At the time of the ban, Jon Manning, writing for the New Statesman, was right to ask why the Home Secretary, Theresa May, “chose to ignore such scientific evidence”. He argued that fears expressed by the Government that the UK could become a khat “smuggling hub” were at odds with HMRC VAT figures that the ACMD quote in their report. Given that, as Manning, Mohammed, Garlick and others have suggested, there will be no significant decrease in demand for the stimulant, it is important to consider the social impact the ban may have on communities in the UK.

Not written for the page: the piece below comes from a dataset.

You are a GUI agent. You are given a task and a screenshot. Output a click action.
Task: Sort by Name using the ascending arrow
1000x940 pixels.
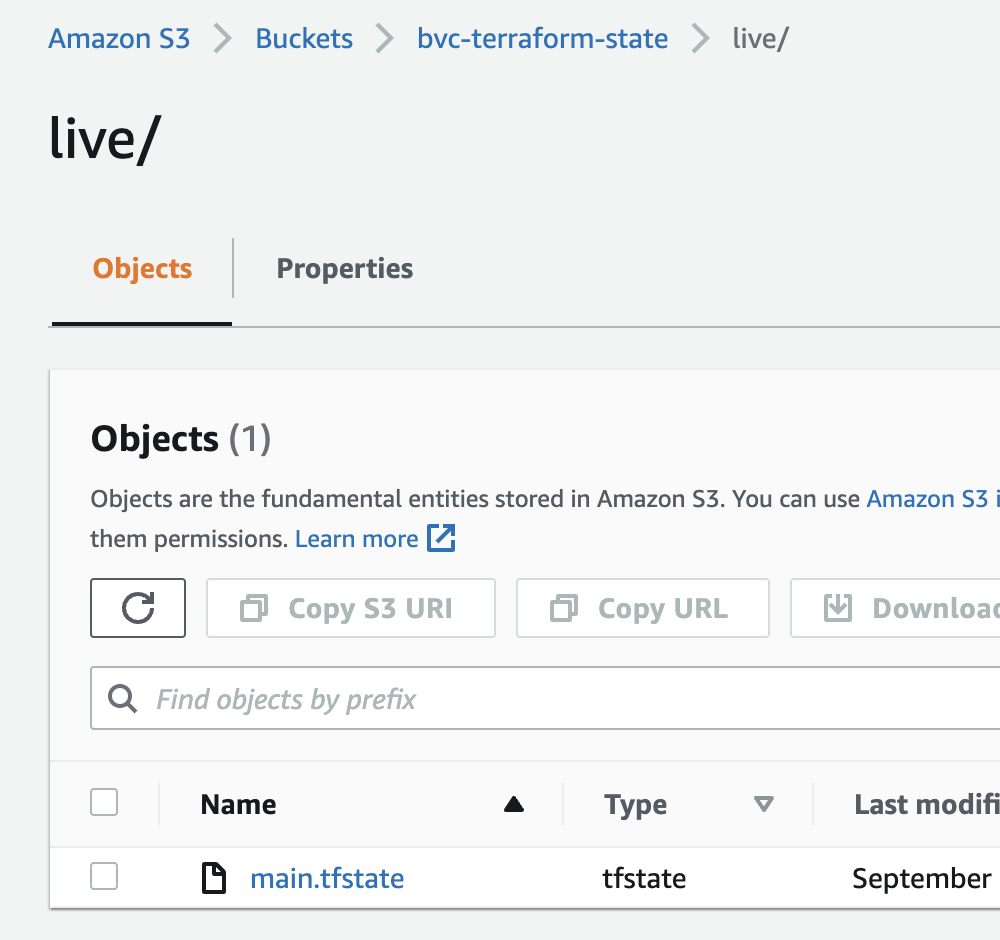click(x=514, y=804)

The Home Office claim the ban is based upon a commitment to “protect vulnerable members of our communities”, yet to pass legislation that means whole communities will fall foul of criminal law for the first time seems extraordinarily counter-intuitive and reflects the punitive undercurrent of the Government’s policy decisions. With demand expected to remain relatively stable, who will replace previously legitimate traders such as Mahamud Ahmed Mohammed? With post-ban prices expected to increase a hundredfold according to Paul Garlick, it is feared organised crime will become central to supply networks, which will have devastating consequences for Yemeni, Somali and Ethiopian communities.

When asked why he thought that May had taken the decision against official advice, Garlick said he believed the Home Secretary hadn’t “spent significant time looking at the evidence”. The charity group Drugscope were disappointed with the original move to criminalise the use of the plant, suggesting a “more proportionate alternative” would have been “an import ban or making it a supply offence only as it applies, for example, to controlled anabolic steroids”.

What became apparent from the Home Affairs Select Committee session is that the Government has no clear policy direction when it comes to drugs. Muhamud Ahmed Mohammed’s lawsuit has described the decision as “incompatible with the Convention rights, under the Human Rights Act 1998, of the claimant and other members of the ethnic communities throughout the UK in which the use of khat is part of a long-standing and established social, cultural and ethnic custom and tradition”.

To ban a substance that has cultural significance in our own communities while doing almost nothing to protect society from the dangers and ignorance surrounding new legal psychoactive substances seems both confused and cowardly. It is estimated that a new legal high, whether a newly-created chemical compound or simply an analogue of a previous drug, is produced and distributed every fortnight. The overwhelming feature of the situation is the lack of state classification and user knowledge. When we consider that khat has been consumed responsibly within communities for generations and is now a criminal activity, but dangerous psychoactive substances continue to be consumed by young people without the Government taking any form of coherent approach towards the matter, it raises serious questions about its motivations and approach to drugs policy.